Behind Nedlac’s suspension of executive director Vilakazi
The National Economic Development and Labour Council (Nedlac) has placed its executive director Madoda Vilakazi on precautionary suspension pending an investigation into his leadership at the organisation.
The suspension is the second at the labour department entity just months after its highly praised work on the formulation of the national minimum wage policy, which was recently enacted.
Although Nedlac would not provide the reasons for the suspension, Business Day understands Vilakazi was suspended for failing to prevent financial mismanagement and incidents of conflict of interest at the entity, while he was also alleged to have been implicated in the irregular appointment of service providers.
In November, Vilakazi placed Nedlac CFO Mfanufikile Daza on suspension for allegedly not adhering to the body’s procurement policies, among others.

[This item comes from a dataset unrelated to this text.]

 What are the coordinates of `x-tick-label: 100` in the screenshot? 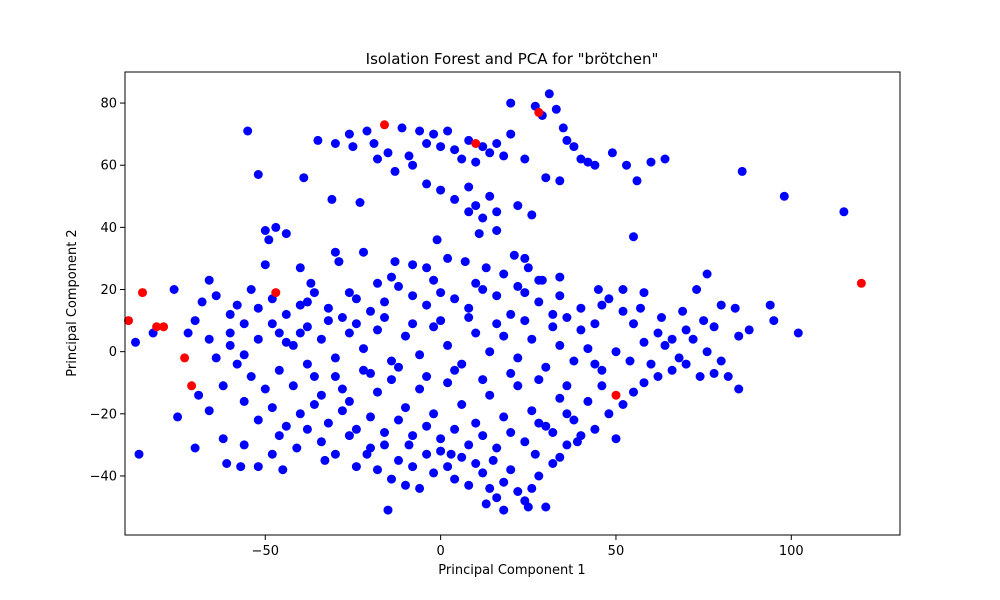 It's located at (792, 552).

At the time Vilakazi pleaded innocence, saying the financial irregularities at Nedlac were being blown out of proportion.
The management committee decided to place Vilakazi on suspension in December while “internal processes on both suspensions unfold and are considered by relevant structures”, Nedlac spokesperson Tidimalo Chuene said.

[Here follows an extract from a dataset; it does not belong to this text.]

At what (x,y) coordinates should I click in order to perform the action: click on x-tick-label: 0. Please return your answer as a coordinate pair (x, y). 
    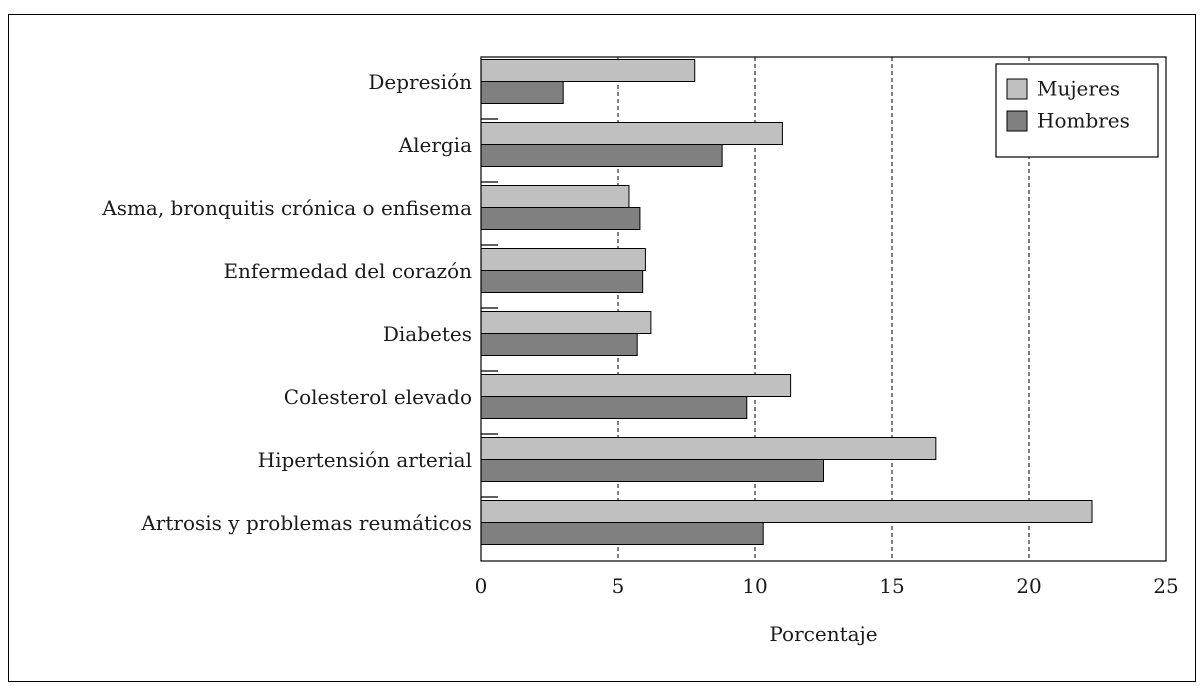
    Looking at the image, I should click on (482, 586).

She said head of programme operations Nobuntu Sibisi will act as executive director.
In November Nedlac’s management committee received the findings of a forensic investigation that was launched after auditor-general Kimi Makwetu flagged the body’s irregular expenditure and failure to act in line with the Public Finance Management Act.

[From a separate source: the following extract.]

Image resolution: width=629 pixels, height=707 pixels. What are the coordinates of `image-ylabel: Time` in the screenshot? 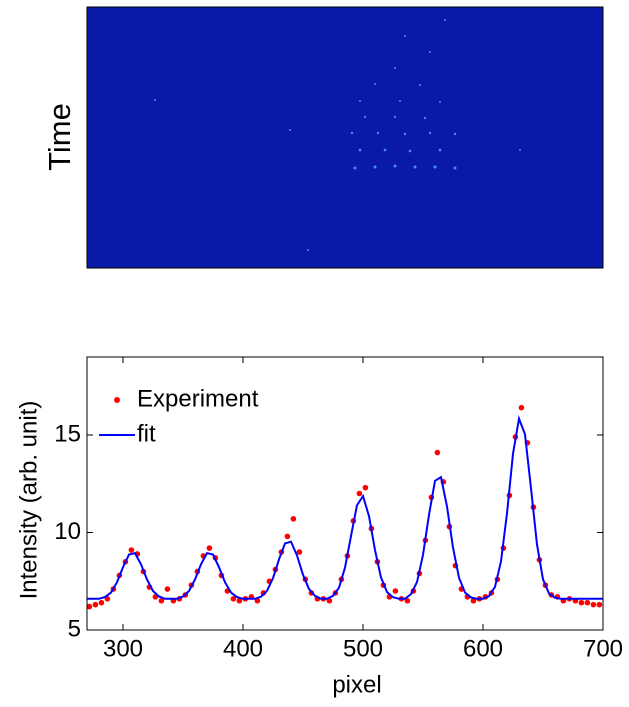 It's located at (60, 137).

The report recommended that “disciplinary action” be taken against Vilakazi and Daza.
Although labour minister Mildred Oliphant said at the time that the matter would be concluded in four weeks, that timeline has not been met.
She said the management committee comprising of labour, business and government representatives, had moved swiftly to deal with the matter and “all officials concerned had been called to account”.
However, Nedlac has stalled on a similar case involving its former executive director Herbert Mkhize, who was found to have used the organisation’s funds on personal purchases.